Exercise instructions: Copy the data verbatim, from the line with "Given: Open the sitemap icon in the header" up to and including the line with "pos(151,19)".

Supplied material:

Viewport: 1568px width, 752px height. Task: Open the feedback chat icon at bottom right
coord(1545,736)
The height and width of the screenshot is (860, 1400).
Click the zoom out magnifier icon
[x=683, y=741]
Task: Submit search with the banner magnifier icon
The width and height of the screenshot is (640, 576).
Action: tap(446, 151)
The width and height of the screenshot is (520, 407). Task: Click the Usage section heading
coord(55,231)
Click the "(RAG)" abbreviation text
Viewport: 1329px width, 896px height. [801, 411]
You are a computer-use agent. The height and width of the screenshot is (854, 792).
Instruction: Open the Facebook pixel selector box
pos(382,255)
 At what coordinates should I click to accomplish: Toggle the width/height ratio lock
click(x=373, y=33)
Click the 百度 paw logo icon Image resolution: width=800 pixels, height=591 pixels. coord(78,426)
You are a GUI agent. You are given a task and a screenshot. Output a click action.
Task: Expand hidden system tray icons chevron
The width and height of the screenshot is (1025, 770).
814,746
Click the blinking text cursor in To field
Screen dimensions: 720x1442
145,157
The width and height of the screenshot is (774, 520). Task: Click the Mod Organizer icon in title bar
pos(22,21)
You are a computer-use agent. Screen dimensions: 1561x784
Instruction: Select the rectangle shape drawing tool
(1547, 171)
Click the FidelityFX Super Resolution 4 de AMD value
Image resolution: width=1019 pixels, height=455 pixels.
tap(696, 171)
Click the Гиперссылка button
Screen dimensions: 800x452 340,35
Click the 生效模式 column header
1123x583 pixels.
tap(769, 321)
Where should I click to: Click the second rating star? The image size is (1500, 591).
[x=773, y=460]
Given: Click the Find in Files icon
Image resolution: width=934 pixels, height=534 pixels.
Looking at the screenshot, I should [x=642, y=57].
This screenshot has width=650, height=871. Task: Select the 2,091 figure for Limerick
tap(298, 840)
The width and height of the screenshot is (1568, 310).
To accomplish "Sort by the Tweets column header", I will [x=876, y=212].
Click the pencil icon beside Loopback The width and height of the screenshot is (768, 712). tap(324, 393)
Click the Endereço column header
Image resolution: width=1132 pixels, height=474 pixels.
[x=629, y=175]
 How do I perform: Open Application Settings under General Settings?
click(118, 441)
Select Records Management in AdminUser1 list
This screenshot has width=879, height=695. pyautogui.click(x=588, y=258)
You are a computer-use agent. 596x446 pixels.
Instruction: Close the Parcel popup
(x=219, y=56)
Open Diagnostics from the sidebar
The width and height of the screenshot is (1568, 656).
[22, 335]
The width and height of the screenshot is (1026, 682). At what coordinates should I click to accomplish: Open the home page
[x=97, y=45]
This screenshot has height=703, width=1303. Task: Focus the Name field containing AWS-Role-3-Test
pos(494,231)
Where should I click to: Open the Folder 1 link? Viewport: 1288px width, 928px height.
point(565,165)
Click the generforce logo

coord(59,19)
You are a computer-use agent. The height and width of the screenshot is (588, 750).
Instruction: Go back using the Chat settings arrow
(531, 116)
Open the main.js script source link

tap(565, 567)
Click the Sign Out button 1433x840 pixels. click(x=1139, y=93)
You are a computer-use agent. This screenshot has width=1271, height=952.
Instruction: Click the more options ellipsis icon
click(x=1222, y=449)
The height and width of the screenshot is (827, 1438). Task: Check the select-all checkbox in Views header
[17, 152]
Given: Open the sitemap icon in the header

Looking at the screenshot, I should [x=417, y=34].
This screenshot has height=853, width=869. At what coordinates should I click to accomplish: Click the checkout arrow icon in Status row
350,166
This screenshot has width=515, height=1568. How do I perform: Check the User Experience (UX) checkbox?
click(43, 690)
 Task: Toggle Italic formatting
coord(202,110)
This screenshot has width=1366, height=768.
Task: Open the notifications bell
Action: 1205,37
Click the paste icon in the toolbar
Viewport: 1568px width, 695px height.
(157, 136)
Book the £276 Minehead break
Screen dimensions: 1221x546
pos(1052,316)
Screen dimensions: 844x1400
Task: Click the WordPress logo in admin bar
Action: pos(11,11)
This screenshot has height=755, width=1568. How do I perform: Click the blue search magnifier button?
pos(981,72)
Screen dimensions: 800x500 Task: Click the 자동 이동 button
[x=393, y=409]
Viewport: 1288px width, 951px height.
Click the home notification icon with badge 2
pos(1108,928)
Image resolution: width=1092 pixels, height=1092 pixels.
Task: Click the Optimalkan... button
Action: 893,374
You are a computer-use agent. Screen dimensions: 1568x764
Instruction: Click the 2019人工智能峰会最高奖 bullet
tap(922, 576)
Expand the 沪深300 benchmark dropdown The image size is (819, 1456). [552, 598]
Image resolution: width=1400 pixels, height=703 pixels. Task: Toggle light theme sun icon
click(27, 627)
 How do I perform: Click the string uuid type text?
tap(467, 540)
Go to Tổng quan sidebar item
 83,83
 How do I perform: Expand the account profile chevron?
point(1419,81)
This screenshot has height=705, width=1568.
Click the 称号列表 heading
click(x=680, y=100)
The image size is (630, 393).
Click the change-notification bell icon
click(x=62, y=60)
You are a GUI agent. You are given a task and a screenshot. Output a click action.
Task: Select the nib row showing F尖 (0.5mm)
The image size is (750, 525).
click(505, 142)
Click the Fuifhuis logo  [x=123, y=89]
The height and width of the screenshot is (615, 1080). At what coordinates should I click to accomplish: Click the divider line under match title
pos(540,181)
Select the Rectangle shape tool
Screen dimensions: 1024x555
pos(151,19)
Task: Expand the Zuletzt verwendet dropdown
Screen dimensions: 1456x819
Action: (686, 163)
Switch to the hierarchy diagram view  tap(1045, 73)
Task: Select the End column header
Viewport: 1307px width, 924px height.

Worked answer:
Given: Open the sitemap icon in the header

Looking at the screenshot, I should [x=417, y=34].
This screenshot has height=853, width=869. At what coordinates should I click to accomplish: Click the checkout arrow icon in Status row
350,166
This screenshot has width=515, height=1568. How do I perform: Check the User Experience (UX) checkbox?
click(43, 690)
 Task: Toggle Italic formatting
coord(202,110)
This screenshot has width=1366, height=768.
Task: Open the notifications bell
Action: 1205,37
Click the paste icon in the toolbar
Viewport: 1568px width, 695px height.
(157, 136)
Book the £276 Minehead break
Screen dimensions: 1221x546
pos(1052,316)
Screen dimensions: 844x1400
Task: Click the WordPress logo in admin bar
Action: pos(11,11)
This screenshot has height=755, width=1568. How do I perform: Click the blue search magnifier button?
pos(981,72)
Screen dimensions: 800x500 Task: Click the 자동 이동 button
[x=393, y=409]
Viewport: 1288px width, 951px height.
Click the home notification icon with badge 2
pos(1108,928)
Image resolution: width=1092 pixels, height=1092 pixels.
Task: Click the Optimalkan... button
Action: 893,374
You are a computer-use agent. Screen dimensions: 1568x764
Instruction: Click the 2019人工智能峰会最高奖 bullet
tap(922, 576)
Expand the 沪深300 benchmark dropdown The image size is (819, 1456). [552, 598]
Image resolution: width=1400 pixels, height=703 pixels. Task: Toggle light theme sun icon
click(27, 627)
 How do I perform: Click the string uuid type text?
tap(467, 540)
Go to Tổng quan sidebar item
 83,83
 How do I perform: Expand the account profile chevron?
point(1419,81)
This screenshot has height=705, width=1568.
Click the 称号列表 heading
click(x=680, y=100)
The image size is (630, 393).
Click the change-notification bell icon
click(x=62, y=60)
You are a GUI agent. You are given a task and a screenshot. Output a click action.
Task: Select the nib row showing F尖 (0.5mm)
The image size is (750, 525).
click(505, 142)
Click the Fuifhuis logo  [x=123, y=89]
The height and width of the screenshot is (615, 1080). At what coordinates should I click to accomplish: Click the divider line under match title
pos(540,181)
Select the Rectangle shape tool
Screen dimensions: 1024x555
pos(151,19)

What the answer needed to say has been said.